Thou shalt not judge is a commonly espoused holy edict. Religious leaders admonish us not draw unfavorable conclusions about others and consequently many of us feel guilty when, inevitably, we appear to judge others.
Refraining from judgment does not mean that one should ignore potentially negative or non-beneficial information about others. When we encounter a behavior, a person, or a thing, there are three potentials:
- Judge. Judgment is the meaning we assign to a person, thing, event or behavior that is negatively measured against our values. It is often divisive, hurtful and rife with overblown ego. For example, “I am better than…” “They are not as good as…” “They are bad because…” These are judgments.
- Discern. Discernment is the analysis of whether a behavior, event, thing, or person is beneficial, healthy, or positive for us. Deciding that eating a whole cheesecake isn’t healthy for us is an act of discernment. Deciding to avoid dating a man who has a penchant for drugs, alcohol, or indiscriminate sex is an act of discernment.

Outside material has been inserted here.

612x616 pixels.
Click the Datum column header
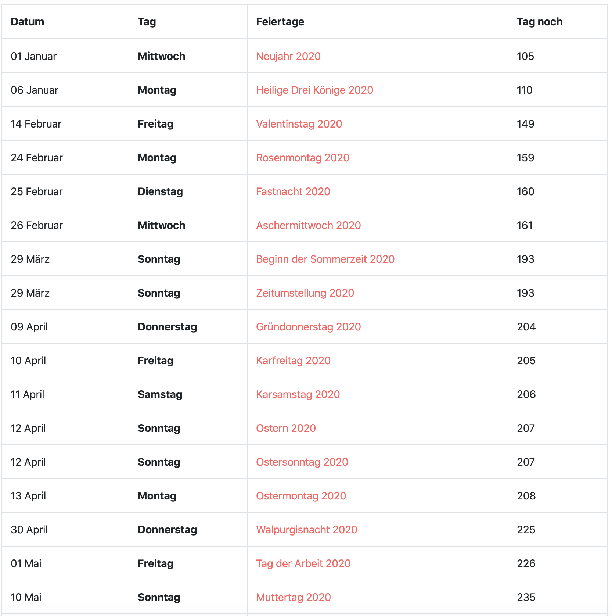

- Observe. Observation is the noticing of a behavior, person, event, or thing without assigning it meaning–because it doesn’t impact our lives or harm another. It’s living and others letting live. An example of an observation is listening to your friends recount their story of their last vacation and not measuring it against your values or applying discernment because it has no impact on your life. It’s just observing.
Get clear on the distinction between judgment and discernment. Your well-being depends on it.
The holy edict stands, thou shalt not judge, however, thou shalt discern!